## begin PAGE TEXT
THE REPUBLIC OF UGANDA
IN THE HIGH COURT OF UGANDA AT KAMPALA
CIVIL SUIT NUMBER NO. 1002 OF 2004
Leonard Serunkuma ::::::::::::::::::::::::::::::: PLAINTIFFS
Kyabongole Farmers Company Limited ::::::::::::::::::::::::: DEFENDANT
BEFORE: HON. AG. JUDGE REMMY K. KASULE
The Plaintiffs claiming to posses equitable interest, sued the defendant company for recovery of land comprised in Bululi Block 212
plot 2, measuring 203.3 hectares, situate at Kyabongole, Bululi District. They also claimed general damages.
The defendant company denied that the Plaintiffs had any such interest or at all in the suit land and thus prayed for the dismissal
of the suit. Defendant also counter-claimed for an order that the Plaintiffs and all persons claiming under them vacate or deliver
vacant possession of the suit land; by reason of being trespassers thereon. Defendant also counter-claimed general, special damages
and mesne profits from the Plaintiffs.
Learned Counsel Frederick Ochieng-Obbo of Frederick, Francis and Associates, Advocates, represented the Plaintiffs, while Adrian
Mubiru of Ssewankambo, Mawanda Mubiru & Co, Advocates, appeared for the Defendant.
The hearing of the suit proceeded with seven (7) issues being set up for determination:-
Whether the original transfer of title in the suit property of Bululi Block 212 plot 2 from Adoloniko Lubebe to Eryeza Katabarwa
as Administrator of the estate of Adoloniko Lubebe was lawfully obtained or not.
The validity of the original transfer not withstanding, whether the subsequent transfer from Eryeza Katabarwa, as administrator of
the estate of Adoloniko Lubebe to Kyabongole Farmers Limited was legally valid.
Whether the Plaintiffs are entitled to the remedies claimed, namely the cancellation of the registration of Kyabongole Farmers Limited
on the title for Bululi Block 212 Plot 2, Land at Kyabongole and the restoration of Adoloniko Lubebe as the registered proprietor
in the said title deed.
Whether the plaintiffs are beneficiaries of the estate of the late Adoloniko Lubebe.
Whether the defendants are entitled to the reliefs counter-claimed.
Whether the suit is misconceived, brought in bad faith or abuse of Court process.
## end PAGE TEXT
## begin DATASET CONTENT
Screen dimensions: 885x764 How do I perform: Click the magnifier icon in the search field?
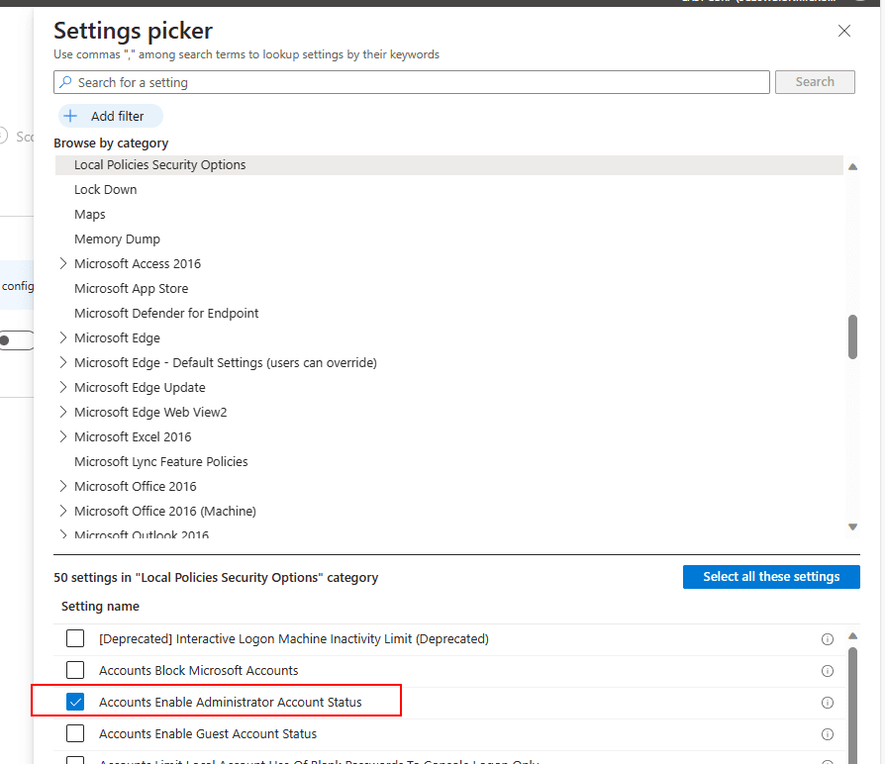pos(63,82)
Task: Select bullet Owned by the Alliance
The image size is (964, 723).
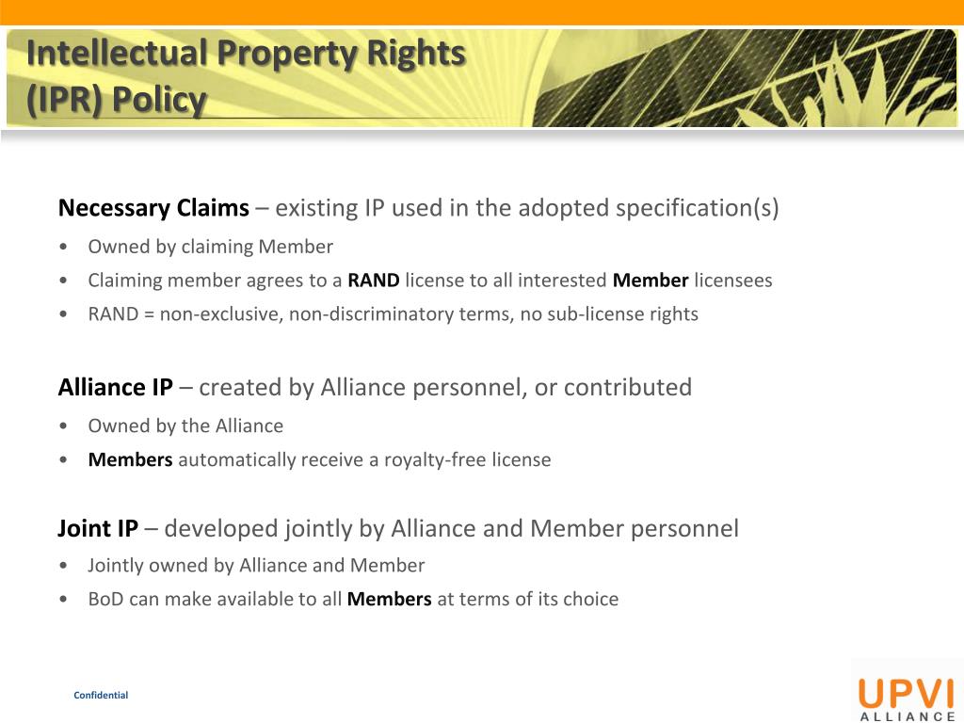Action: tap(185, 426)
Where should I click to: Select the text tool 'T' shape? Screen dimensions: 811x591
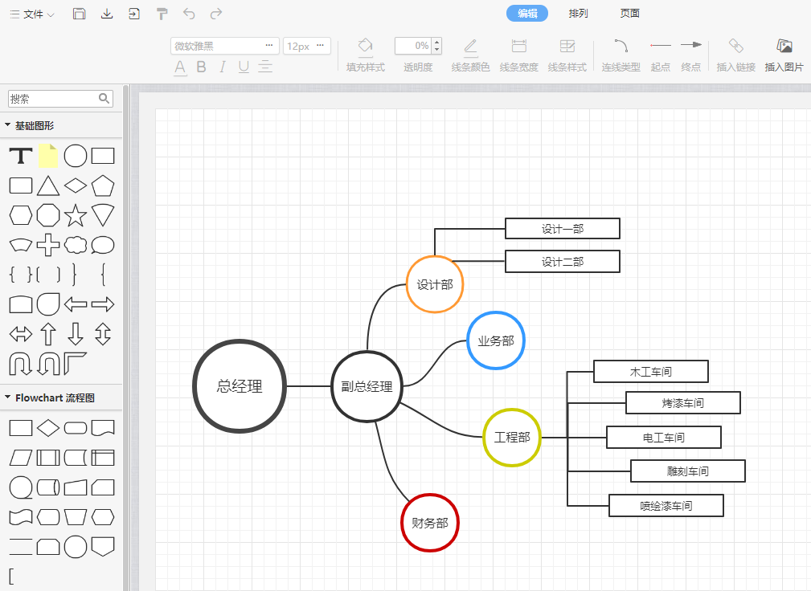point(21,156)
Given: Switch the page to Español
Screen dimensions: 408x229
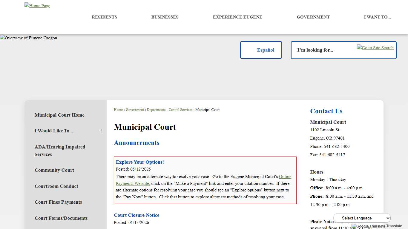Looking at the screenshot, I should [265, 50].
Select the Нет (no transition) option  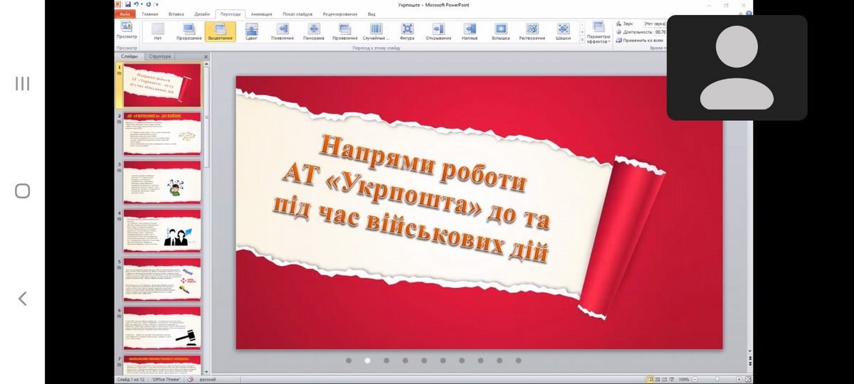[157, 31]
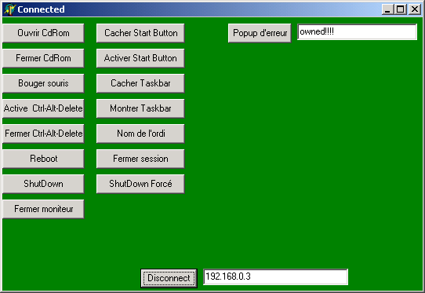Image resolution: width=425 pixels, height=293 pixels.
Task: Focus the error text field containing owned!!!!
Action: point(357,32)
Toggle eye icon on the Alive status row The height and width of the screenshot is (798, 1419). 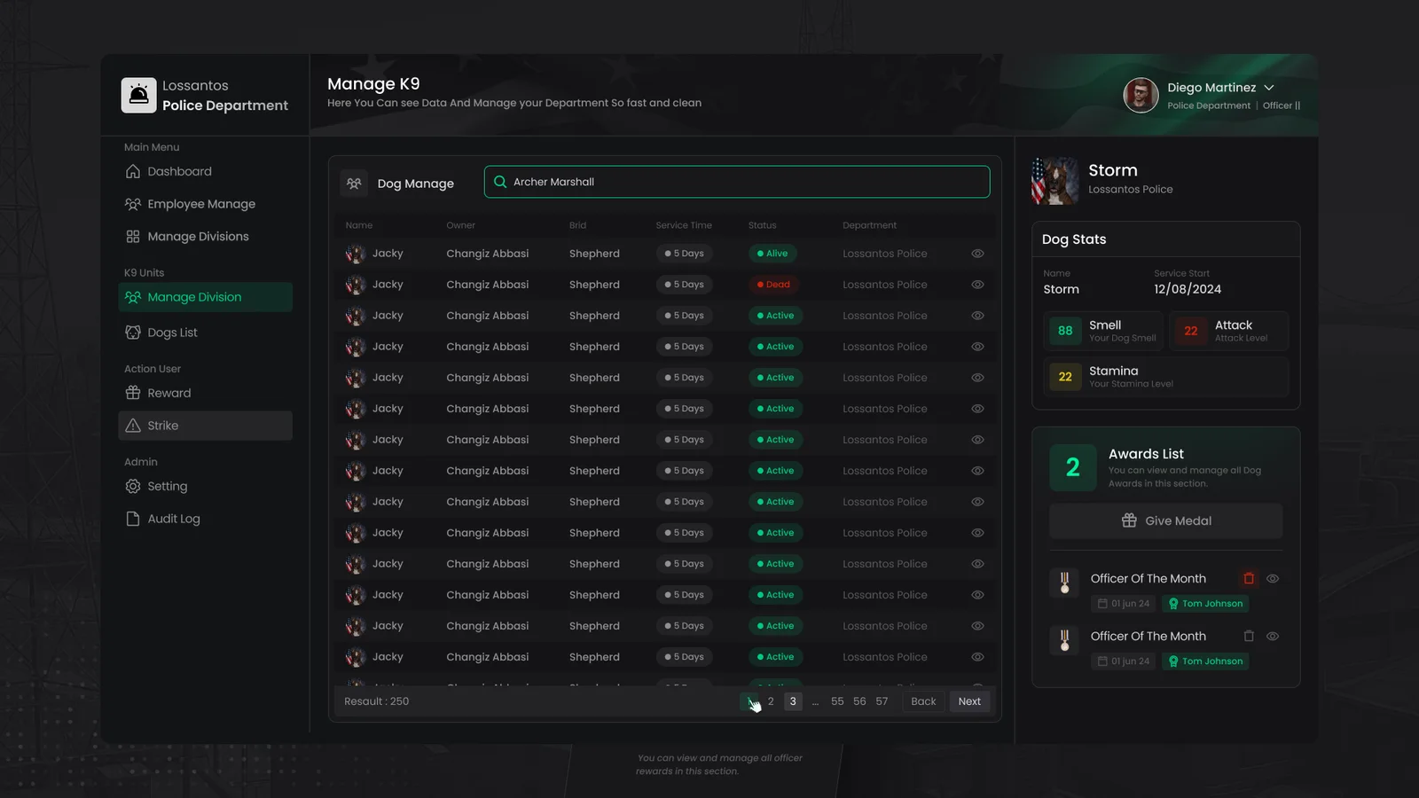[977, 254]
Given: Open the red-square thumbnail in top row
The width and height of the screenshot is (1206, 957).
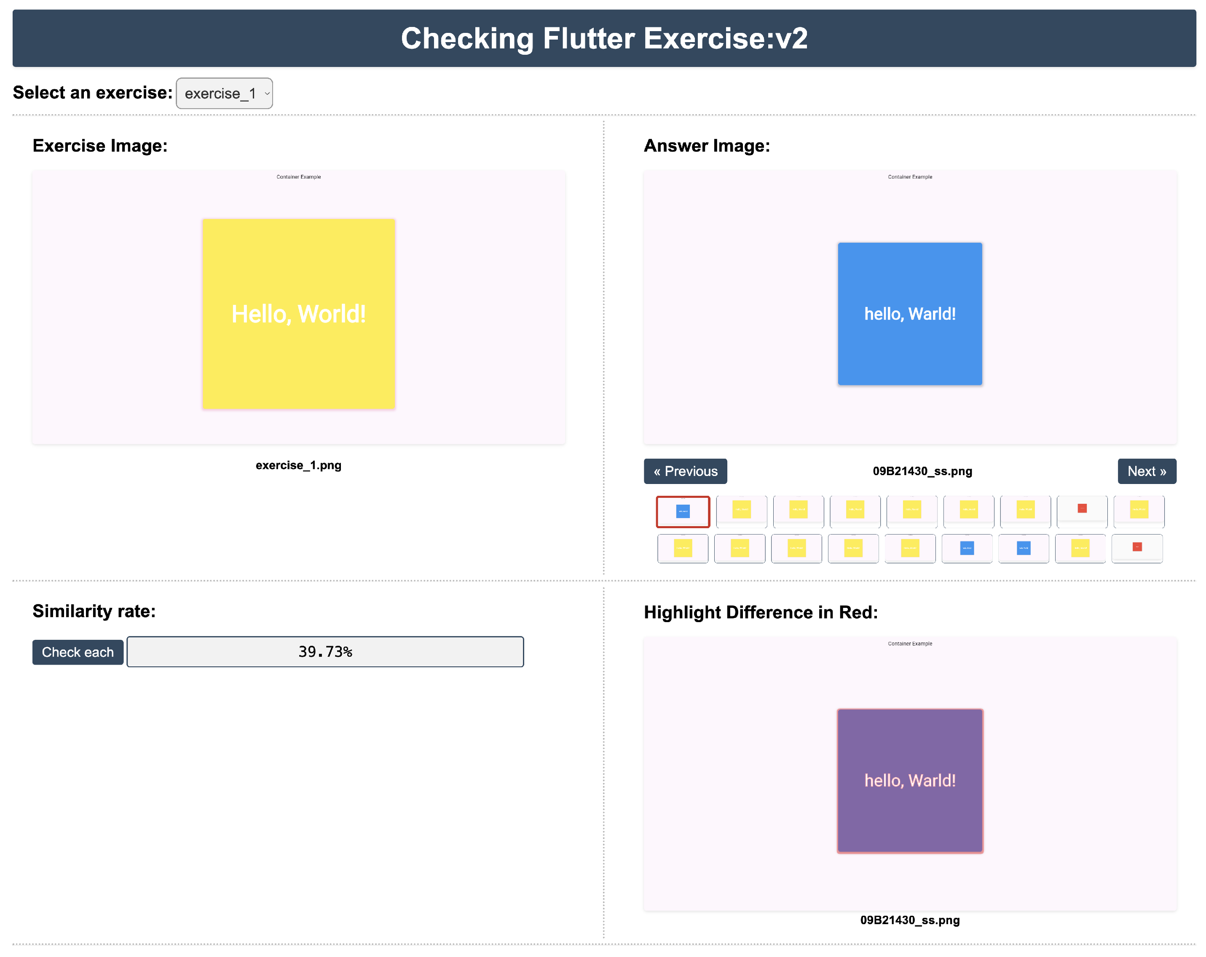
## end DATASET CONTENT
◆ **WHAT THIS EXERCISE ASKS**
(a) From the court case text, give back the part between "Whether the plaintiffs are beneficiaries" and "the reliefs counter-claimed.", inclusive.
(b) Put this sentence from the court case text into Spanish: "They also claimed general damages."
(c) Extend the court case text from the point where it stops.

◆ **EXPECTED ANSWERS**
(a)
Whether the plaintiffs are beneficiaries of the estate of the late Adoloniko Lubebe.
Whether the defendants are entitled to the reliefs counter-claimed.

(b) También reclamaron daños y perjuicios generales.

(c)
whether the suit land should be restored to Adoloniko Lubebe.
In support of the plaintiffs’ case, the third Plaintiff, Lovinsa Nakatudde, testified and called one other witness Mrs. Florence
Mary Ndibalekera Kanyike, a records officer, Administrator General’s Department. Both witnesses for Plaintiffs were cross examined
by defence Counsel. The case for Plaintiffs was then closed.
For the defendant only one witness Ibrahim Kitaka testified and only partly.
Partly, because Mr. Ibrahim Kitaka started to give his testimony in chief on 23-09.05, and in the Course of his testimony, Mr. Mubiru,
Counsel for the Defendant, sought and was granted by Court, an adjournment because there were documents Counsel wanted to see before
continuing with the testimony in chief of this witness. The case was adjourned to a future date as Plaintiff’s Counsel did
not object to the adjournment.
The case was next called for hearing on 18.11.05, when Plaintiff’s Counsel was present, but defence Counsel and defendant were
absent. Court adjourned the case to 06.12.05 to enable defence Counsel and Defendant to be present for further hearing.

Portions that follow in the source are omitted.